Before you get too excited, I must point out the the postcode validation is more complex. We can't use it because PATINDEX uses only wildcards and hasn't the OR expression or the iterators. We can do quite well though...*/
SELECT PATINDEX('[A-Z][A-Z0-9]% [0-9][ABD-HJLNP-UW-Z][ABD-HJLNP-UW-Z]','CB4 0WZ');
--0 if invalid. >0, 1 if valid
/*This needs some explanation. the '[' and ']' brackets enclose a list of characters. you can list them, without commas, or specify a range. Here, in the last two expressions, we have done both. [ABD-HJLNP-UW-Z] is a shorthand for [ABDEFGHJLNPQRSTUWXYZ]. This looks laborious, but works speedily, since SQL Server works hard to optimize LIKE and PATINDEX
This does everything but validate that the sorting office code is between two and four characters. If you were determined to do this, you'd need to run three checks*/
-- '[A-Z][A-Z0-9] [0-9][ABD-HJLNP-UW-Z][ABD-HJLNP-UW-Z]'
-- '[A-Z][A-Z0-9]_ [0-9][ABD-HJLNP-UW-Z][ABD-HJLNP-UW-Z]'
-- '[A-Z][A-Z0-9]__ [0-9][ABD-HJLNP-UW-Z][ABD-HJLNP-UW-Z]'
--Which, if we just wanted to check the validity, we can do in a number of ways
Select case WHEN 'CB4 0WZ' like '[A-Z][A-Z0-9] [0-9][ABD-HJLNP-UW-Z][ABD-HJLNP-UW-Z]'
or 'CB4 0WZ' like '[A-Z][A-Z0-9]_ [0-9][ABD-HJLNP-UW-Z][ABD-HJLNP-UW-Z]'
or 'CB4 0WZ' like '[A-Z][A-Z0-9]__ [0-9][ABD-HJLNP-UW-Z][ABD-HJLNP-UW-Z]' then 1 else 0 end;
--With 2008, we can do this
SELECT MAX(PATINDEX([matched],'CB4 0WZ'))
FROM (VALUES
('[A-Z][A-Z0-9] [0-9][A-Z][A-Z]')
,('[A-Z][A-Z0-9]_ [0-9][A-Z][A-Z]')
,('[A-Z][A-Z0-9]__ [0-9][A-Z][A-Z]')) AS f([Matched]);
--0 if invalid. >0, 1 if valid
/* What if you wanted to do the more common chore of extracting the postcode from an address-line and putting it in its own field? This is where you have to stop using LIKE as it won't cut the mustard. If you are of a nervous disposition in your SQL-writing please turn away now.*/
Select stuff([address],start+1,length-start-fromend,''),
Substring([address],start,length-start-fromend)
from
(--we have a derived table with the results we need for the chopping
SELECT MAX(PATINDEX([matched],[address])) as start,
MAX(PATINDEX([ReverseMatch],reverse([address]+' ')))-1 as fromEnd,
len([address]+'|') as [length],
[Address]
FROM (VALUES--first the forward match, then the reverse match
('% [A-Z][A-Z0-9] [0-9][A-Z][A-Z]%', '%[A-Z][A-Z][0-9] [A-Z0-9][A-Z] %' )

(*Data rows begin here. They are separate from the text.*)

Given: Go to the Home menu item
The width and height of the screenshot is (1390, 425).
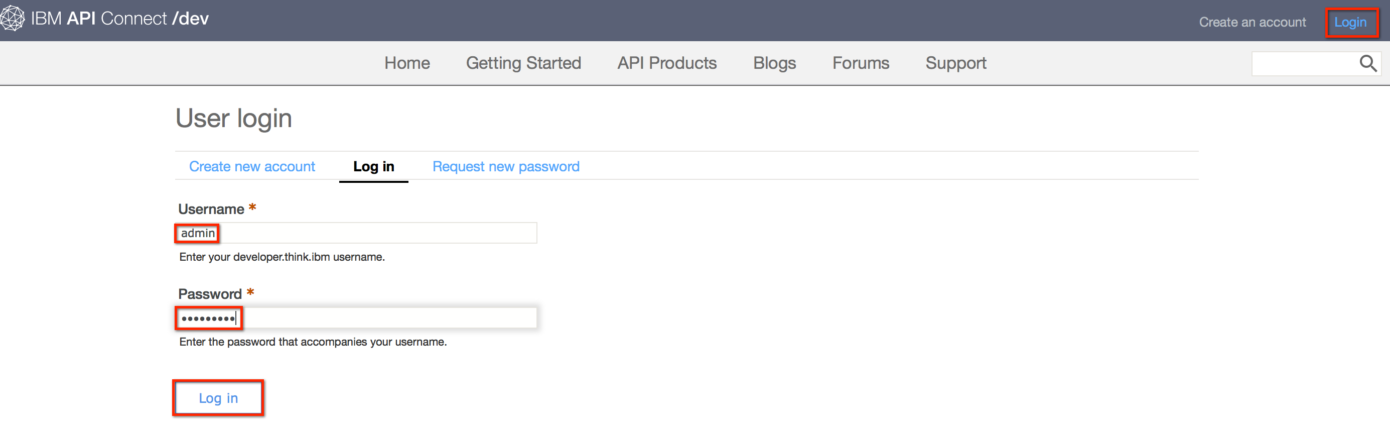Looking at the screenshot, I should click(407, 63).
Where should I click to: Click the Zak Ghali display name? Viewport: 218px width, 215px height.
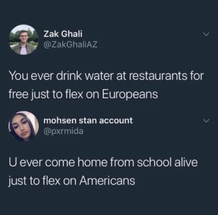coord(63,34)
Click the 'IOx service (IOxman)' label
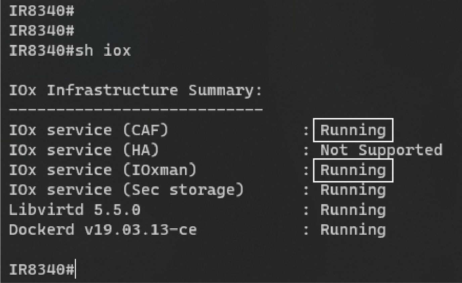The width and height of the screenshot is (462, 283). (x=103, y=170)
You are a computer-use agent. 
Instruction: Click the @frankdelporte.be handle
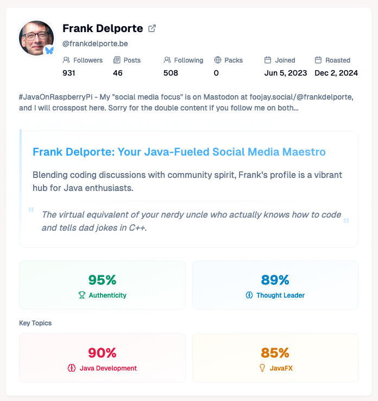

,('% [A-Z][A-Z0-9][A-Z0-9] [0-9][A-Z][A-Z]%', '%[A-Z][A-Z][0-9] [A-Z0-9][A-Z0-9][A-Z] %')
,('% [A-Z][A-Z0-9][A-Z0-9][A-Z0-9] [0-9][A-Z][A-Z]%', '%[A-Z][A-Z][0-9] [A-Z0-9][A-Z0-9][A-Z0-9][A-Z] %'))
AS f([Matched],ReverseMatch)
cross join --normally this would be a big table, of course
(select 'Simple Talk Publications, Newnham House, Cambridge Business Park,
Cambridge, CB10 7EC' union all Select '20 Milton Street, Inverness SWB7 7EC' ) as g([Address])
group by [address]
having MAX(PATINDEX([matched],[address]))>0) work;
--and this technique allows you to process a huge table. It is surprisingly fast.

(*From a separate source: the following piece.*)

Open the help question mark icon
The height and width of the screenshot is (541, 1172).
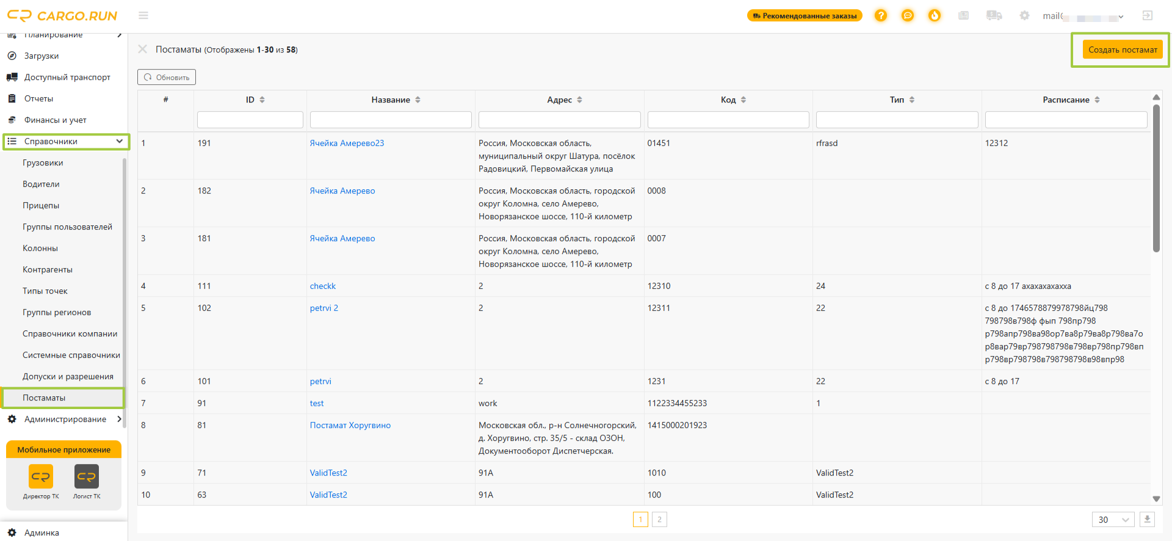880,15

--first we create our sample table...
Create table [Addresses]
(Address_ID int identity primary key,
[Address] varchar(200) not null,
[alteredAddress] Varchar(200) null,
Postcode varchar(12));
/* ...and then we'll populate it with 100,000 rows via SQL Data Generator (we'll use a RegEx to fill the address column in).

Hopefully, I'll remember to put it in the speech bubble at the head of the article for the other SQLDG freaks). Then we are going to pull out the postcode information, place the modified address without the postcode in a second column, and put the extracted postcode into its own column so we can subsequently do lightning searches based on postcode. This whole messy process runs in five seconds on my test machine. If you did a neat cursor-based process, it would take minutes.*/
Update Addresses
Set alteredAddress=[modified],
Postcode=[extracted]
from Addresses inner join
(Select
Address_ID,--the address ID
--the modified address without the postcode (if there was one!)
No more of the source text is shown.